__Document section__
........
How can I give advice to my son? I am the issue. Withholding cash and cars and guns. Now, we wait it out. I am providing a safe haven. That’s it. Support and love. Food even. And a bed in a house filled with guitars and songs. We are not singing. He’s off in his own cone of AirPod isolation, moving through my house more like a spirit than a person. I feel him. I cannot rescue him. I’d try if I thought I had a chance. But, we’ve done that one. He dropped the ball.
His insights into his own condition are killing him. He knows what needs to be done. He is refusing or is unable to move forward. He can’t see a path up the mountain. So he prawns in his bedroom, the music room, and blazes his brainwaves with some random Austrailian podcast.
“What’s it about?”
“Nothing. Just noise.”
His cigarette habit is the only thing that gets him out of his room. He shuffles to the screen porch and smokes. Staring into the distance. Aching for some miracle or the end of it all, hard to tell. Even when I leave food (food he picked out at the grocery store) around for him, he ignores it. I think he forgets to eat. Nothing is pleasurable. That’s sort of what depression is: the lack of any pleasurable ideas, activities, or objectives. There is no objective. At the moment, mindlessness might be the comfort his overactive brain needs. Let the wiring cool down. Give his entire body and soul a chance to collapse into a soft void. Dad’s house. Not a great place for a twenty-three-year-old man.
And boy do I understand that. My first mom-timeout was after my ex-wife tossed my financial future to the Attorney General’s Office, for her pound of flesh. Her goal was to hurt me, and disrupt my semi-charmed life with 30% of my kid’s time. Yay, deadbeat dad here.
The second time I ended up at Mom’s was after my engagement to the alcoholic. It took my friend’s encouragement, “I’ve got a truck. I can help you this afternoon.” We were playing tennis. “Okay, that would be great.” And I was back at Mom’s.
The climb out of depression is a slog. It’s hard work. There are many detours, false starts, misguided dreams, and fuckups. It’s how life works. It’s a process of learning. This feels good, do more of it. This hurts, do less of that. And all the fluctuations in between the polar ends of HIGH and LOW. The good news is “The darkness always ends.”
........
__Records__

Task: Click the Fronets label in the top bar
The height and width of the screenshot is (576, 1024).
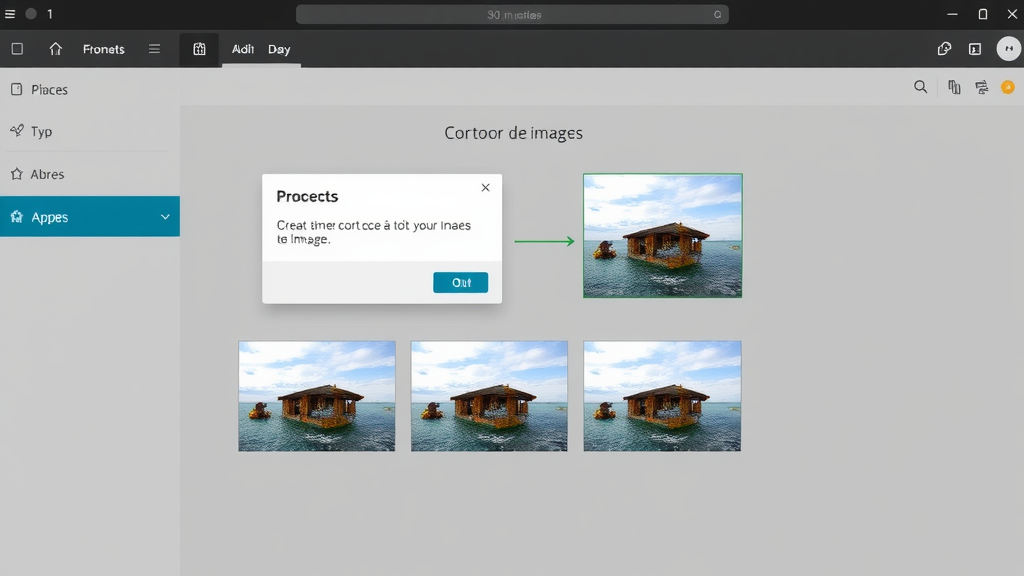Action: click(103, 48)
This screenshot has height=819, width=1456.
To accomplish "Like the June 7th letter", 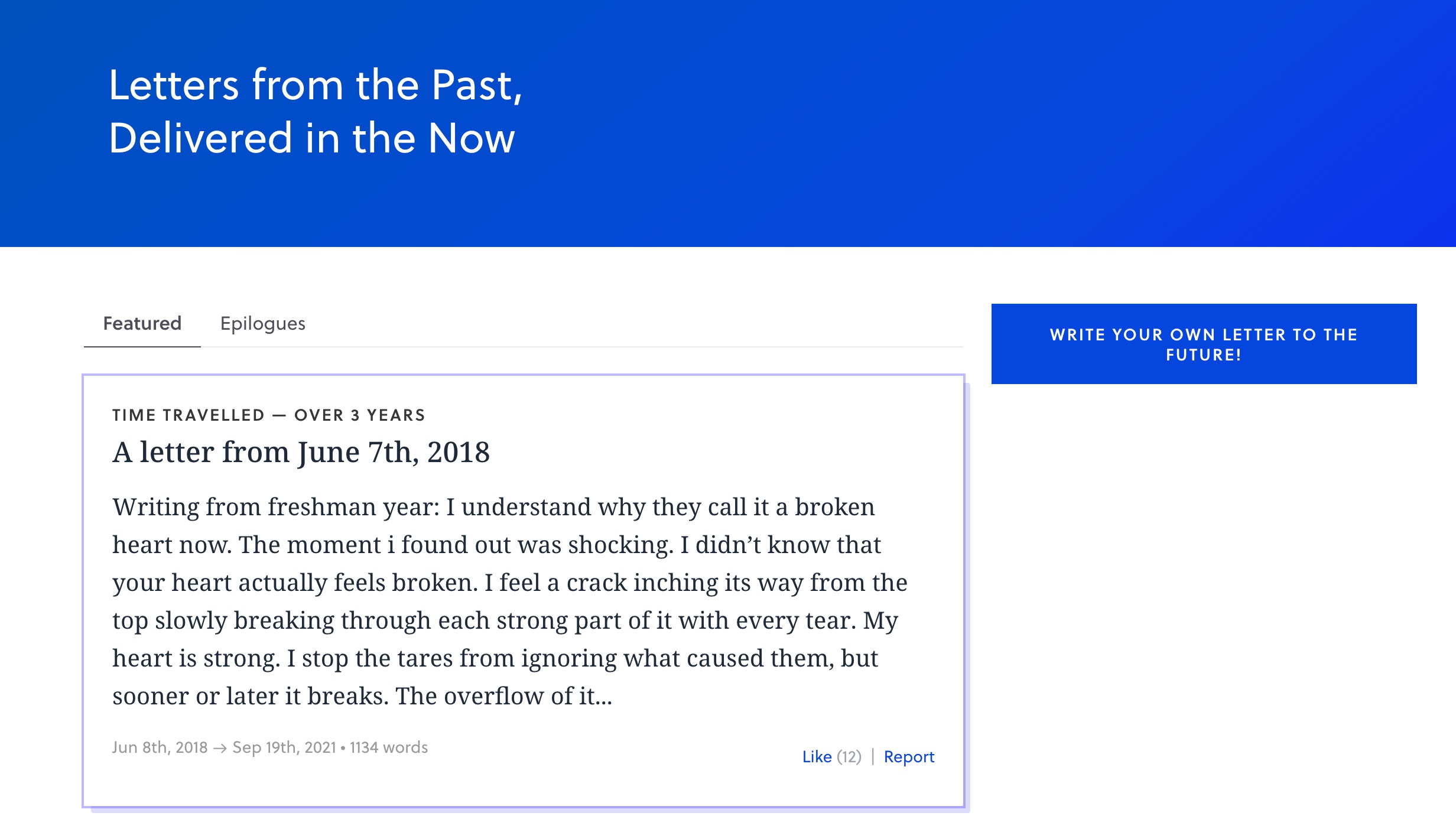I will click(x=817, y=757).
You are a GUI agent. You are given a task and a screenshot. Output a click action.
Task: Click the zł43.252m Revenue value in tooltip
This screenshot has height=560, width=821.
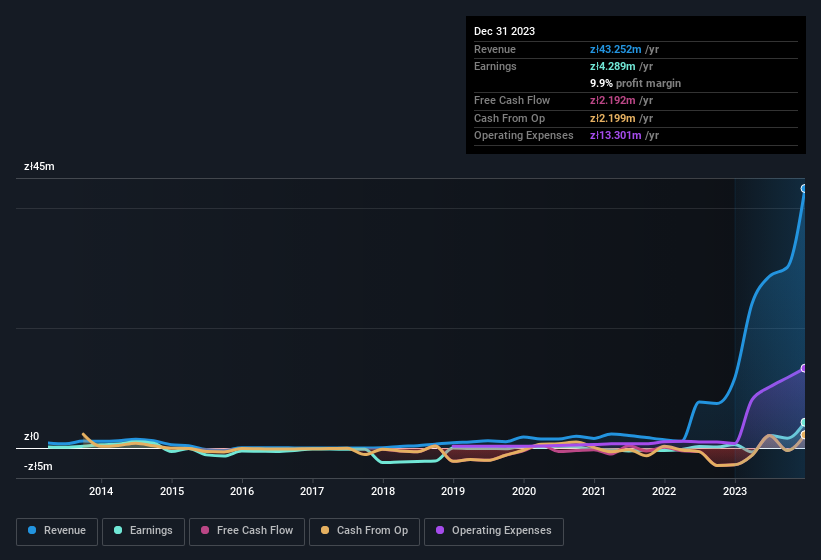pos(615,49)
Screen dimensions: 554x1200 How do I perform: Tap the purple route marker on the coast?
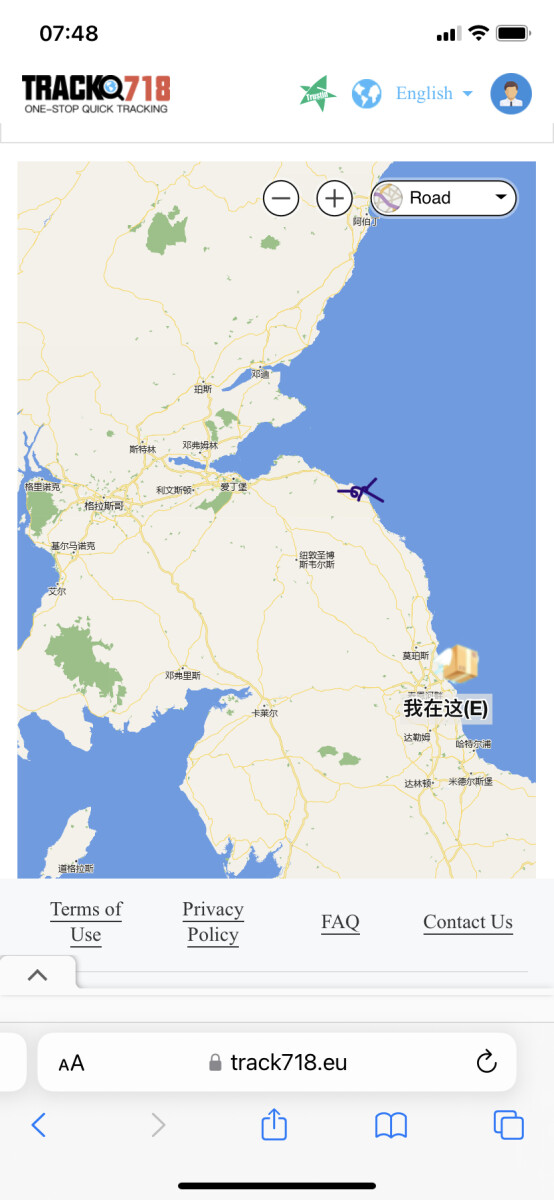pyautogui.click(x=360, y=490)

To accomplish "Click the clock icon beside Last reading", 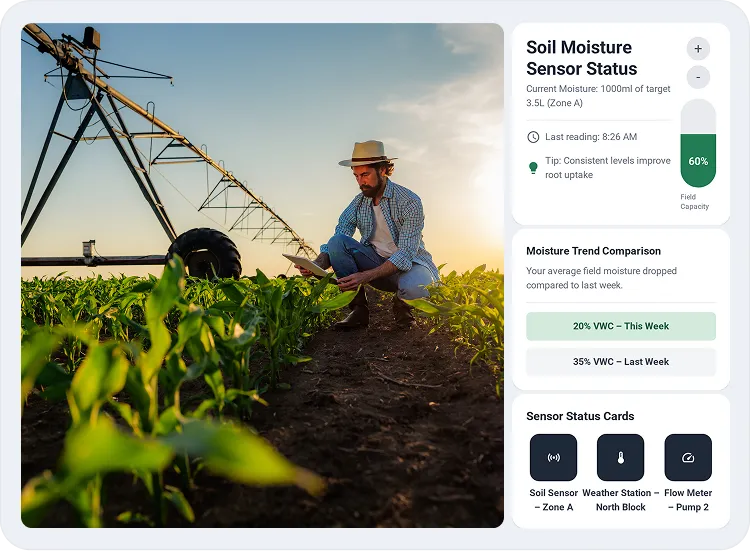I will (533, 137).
........
__Tasks and exercises__
**1.** Update the passage about the depressed son: reproduce everything from "His insights into" down to "random Austrailian podcast.", substituting "hill" for "mountain".
**2.** Write what follows in the father's account of his depressed son living at home, picking up after its final sentence.

__Results of the exercise__
**1.**
His insights into his own condition are killing him. He knows what needs to be done. He is refusing or is unable to move forward. He can’t see a path up the hill. So he prawns in his bedroom, the music room, and blazes his brainwaves with some random Austrailian podcast.

**2.**
For my son, he doesn’t have the inner voice of reassurance. For a while, I lost mine as well. My wife was pregnant with our second child, 9-11, which had destroyed my business and income, and we were reporting every Monday morning to the neonatal surgeon’s office to take a reading on our daughter’s blood-oxygen levels. A rare blood disease was causing mom’s blood to attack her daughter’s blood. We were racing against my wife’s immune system to bring my daughter to term.
Along the way to the sonogram breakfast meeting, I lost my hope. It was gone. I wasn’t sure if I would survive. I knew that I would never work again. I knew that my life was over. Maybe my daughter would survive, but I could see nothing but loss, pain, and fear. That was the first time I remember feeling the fist of anxiety. A fight-or-flight grip in my solar plexus. Sure, the anxiety meds would calm me, but they had their own fog of limitation. It was the loss of my inner “it’s going to be okay” voice that frightened me. Even in the mental hospital, I could talk myself into a dull dumbness. My zombification had a monologue of encouragements. “This is going to make a great story. Winter will end. One more day. I can do this.”
I’m only able to imagine my son’s pain in terms of my personal experience. He is an island in the middle of rough seas of his own making. It’s as if, I offer an idea, his internal teenager says, “Fuck that, I’m going the other way.”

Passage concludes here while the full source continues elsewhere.